Aging isn’t the only thing that makes sushi so tasty. Plenty of factors determine whether a piece of fish sings: whether it’s in season, where it was sourced, the fish’s fat content, the chef’s knife skills, what part of the fish is being used. Some nigiri nerds like myself would happily claim that the preparation of the sushi rice is just as important as the fish itself, if not more so. Yet if we’re eating a piece of sushi and trying to decipher how fresh it is, we’re never going to notice any of these other attributes.
Thinking about sushi in terms of freshness flattens it. This is why I’m happy to get hot and bothered over the wording in a Yelp review. I love food writing because I believe words and food are inextricably connected: the phrasing we use to talk about the things we eat shapes our perception of them. Our threadbare vocabulary is stripping some of the pleasure from eating. That, to me, is an unforgivable sin.
My theory is that this is more of a cultural failing than a linguistic one.

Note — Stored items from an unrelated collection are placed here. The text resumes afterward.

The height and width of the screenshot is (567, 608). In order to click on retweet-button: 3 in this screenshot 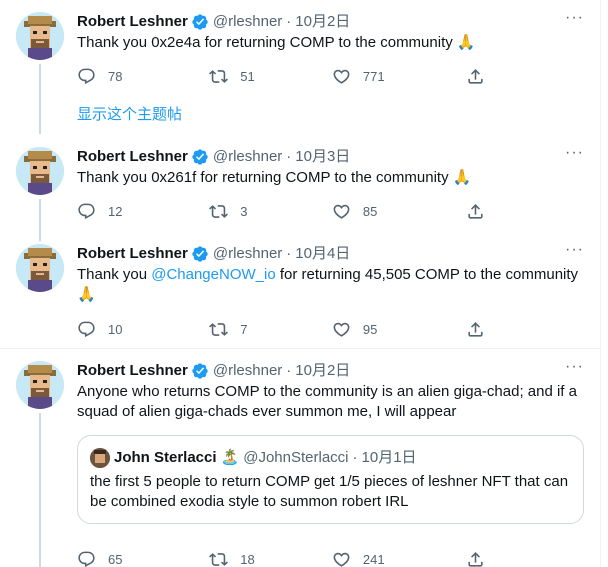, I will do `click(270, 211)`. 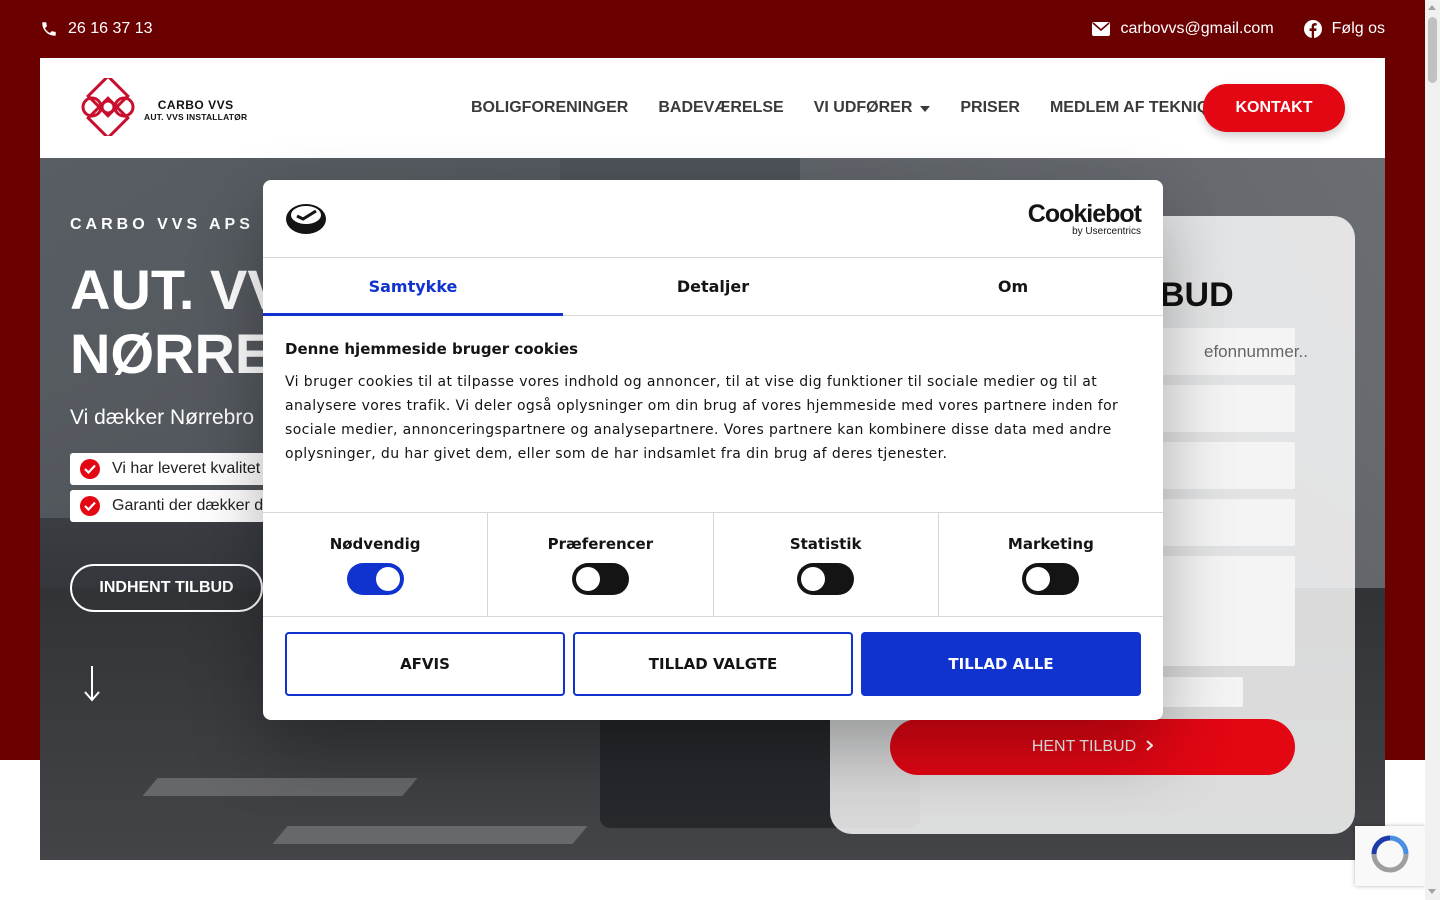 I want to click on recaptcha-badge, so click(x=1390, y=856).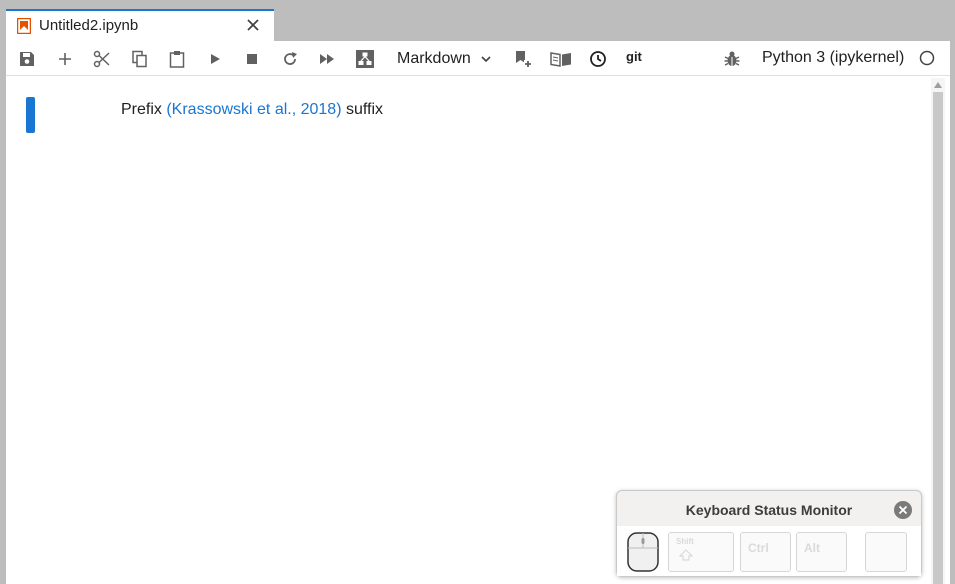 The image size is (955, 584). What do you see at coordinates (812, 548) in the screenshot?
I see `alt-key-label: Alt` at bounding box center [812, 548].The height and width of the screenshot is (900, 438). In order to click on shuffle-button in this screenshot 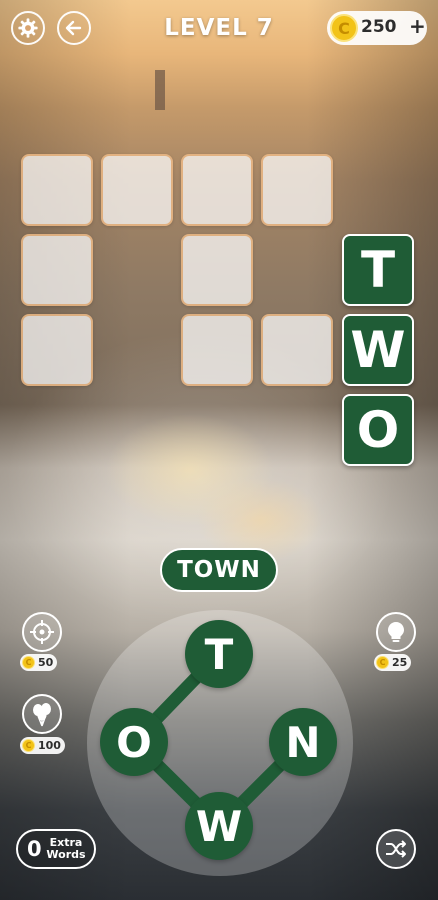, I will do `click(396, 849)`.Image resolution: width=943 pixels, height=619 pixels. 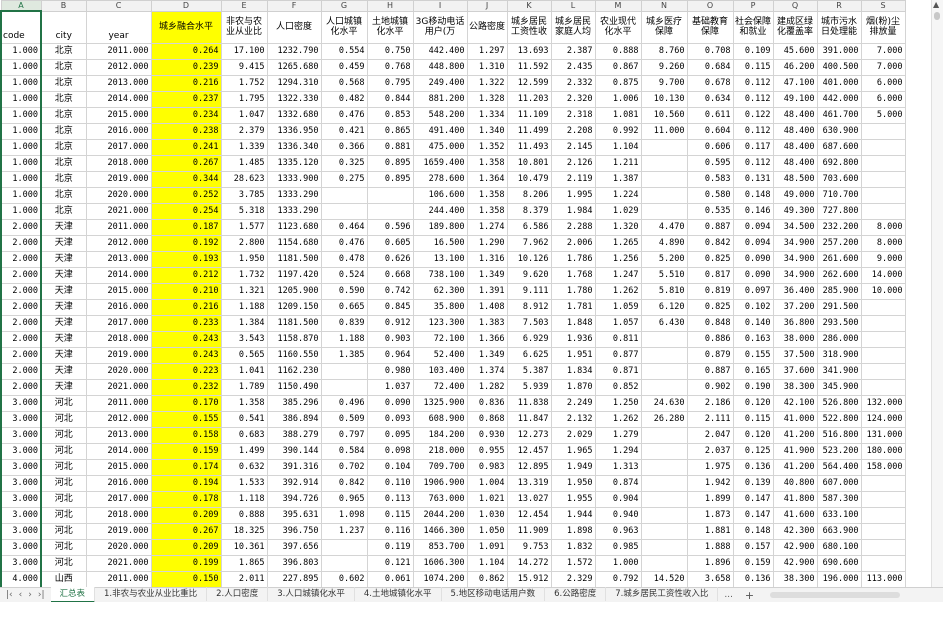 What do you see at coordinates (618, 6) in the screenshot?
I see `column-letter-m: M` at bounding box center [618, 6].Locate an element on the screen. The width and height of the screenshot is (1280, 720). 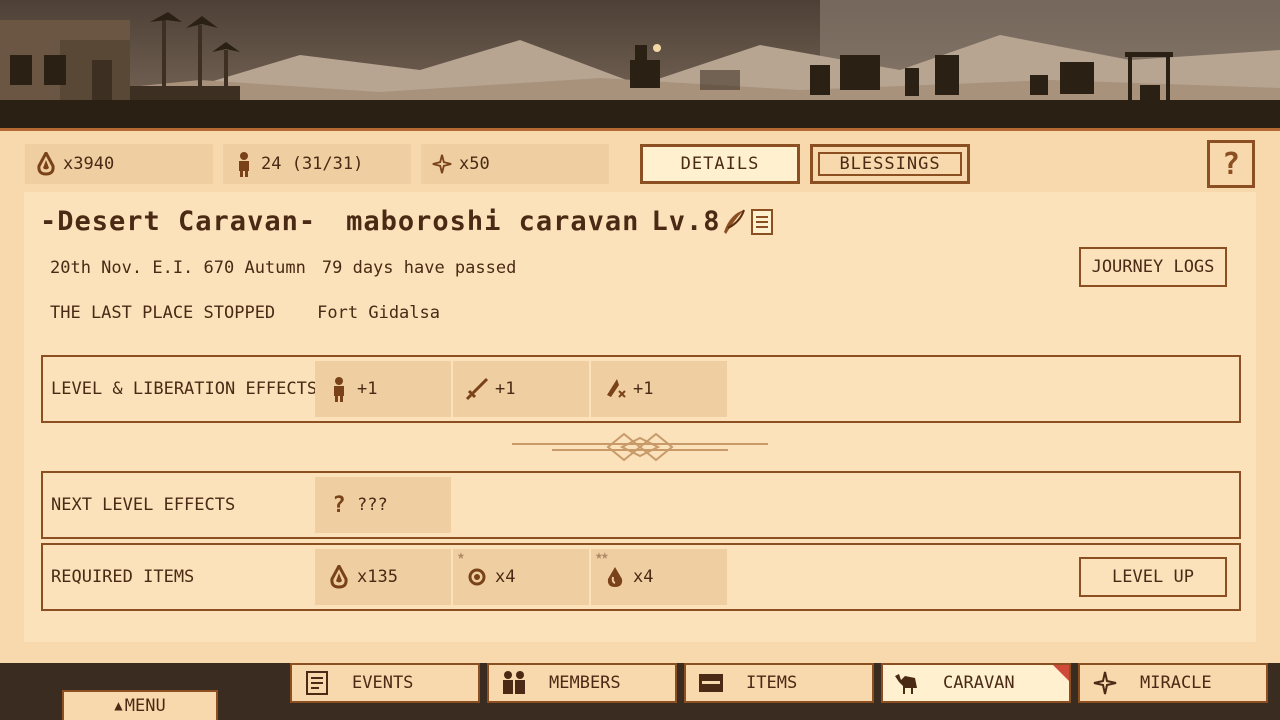
effect-boot: +1 is located at coordinates (659, 389).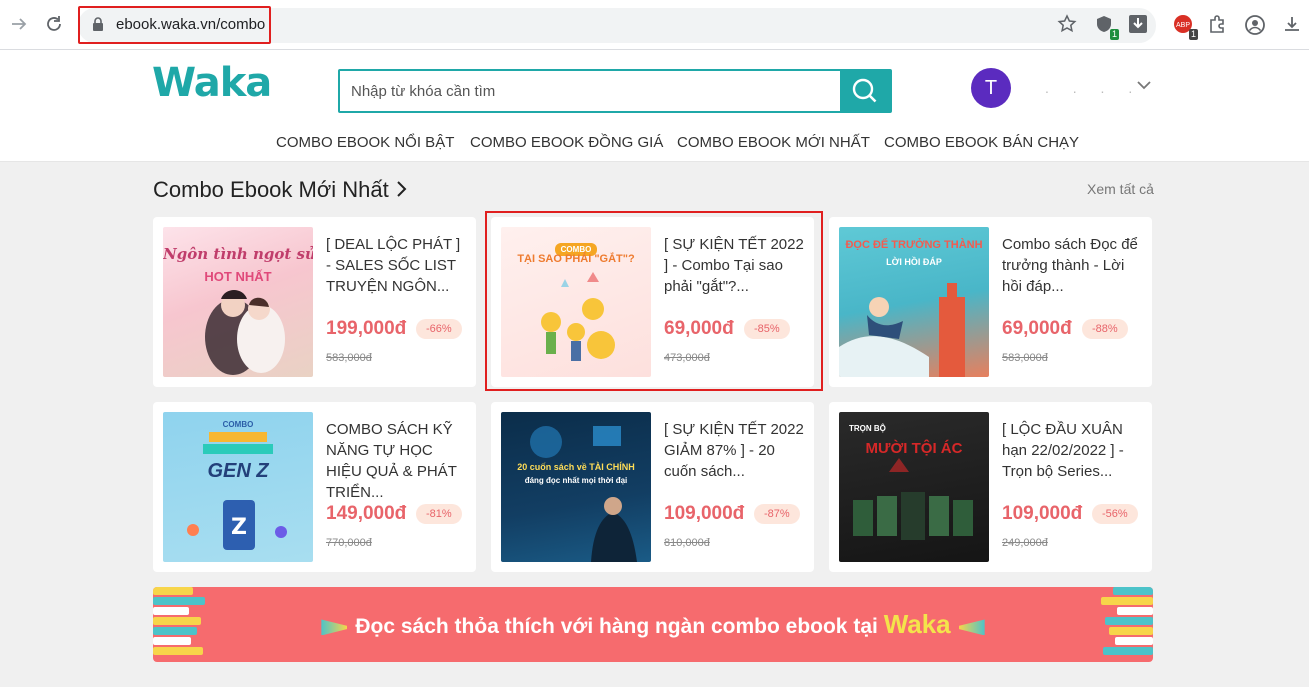  I want to click on forward-arrow-icon, so click(19, 25).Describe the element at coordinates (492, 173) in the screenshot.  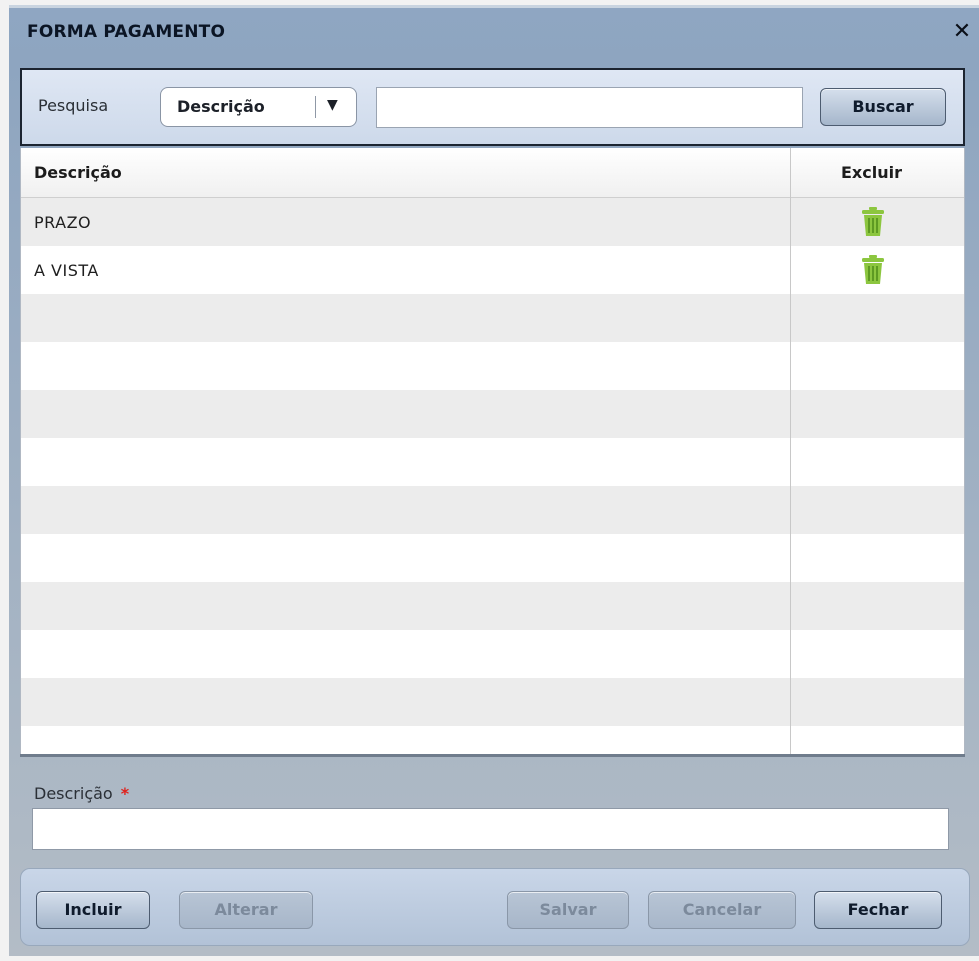
I see `grid-header: Descrição Excluir` at that location.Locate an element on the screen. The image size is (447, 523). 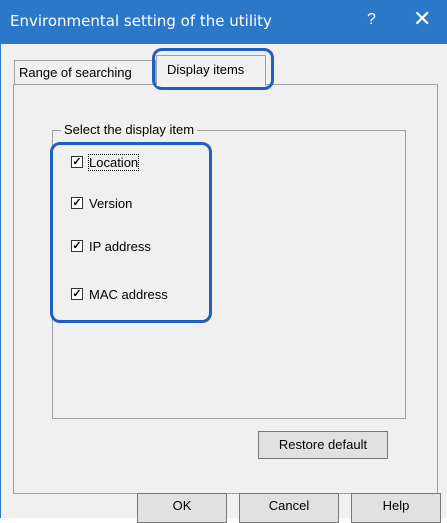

Compared to Japan, American food culture is a lot more squeamish about raw protein. (See: my old essay on eating raw chicken.) We have other words available to describe our fish, but we lean on "fresh" as a safety signal—more reassurance than praise, a way of telling ourselves this won't hurt me. You've probably seen fish in the grocery store labeled "sushi-grade" or "sashimi-grade." These are marketing terms that mean exactly nothing.
Framing cuisine through an outsider’s anxiety poses issues in its own right. I’d go so far as to argue that every time we praise sushi as fresh, we’re tacitly framing it as a foreign cuisine that needs to be rendered safe for us, rather than a tradition with its own standards. We’re unwittingly keeping sushi at an arm’s length. The good news is that we can do better.
We're capable of developing the language to more critically assess what we consume. A seasoned sommelier and a wine novice have the same taste buds, but the somm knows what to look for. They may experience the same intensity in a nice Malbec, but the sommelier knows to call it blackberry, plum, a hint of pepper—and in naming these notes, gets something more from the experience.
You don’t need to be a connoisseur to know good sushi from bad, but when you have the language to describe the buttery richness you love in a piece of high-quality yellowtail, you can find it, remember it, prefer it, seek it out. And when you find yourself in front of a piece of aji nigiri or a briny oyster, you’ll know you’re eating something with a flavor that degrades quickly; you can relish the rare chance to enjoy something that is well and truly fresh.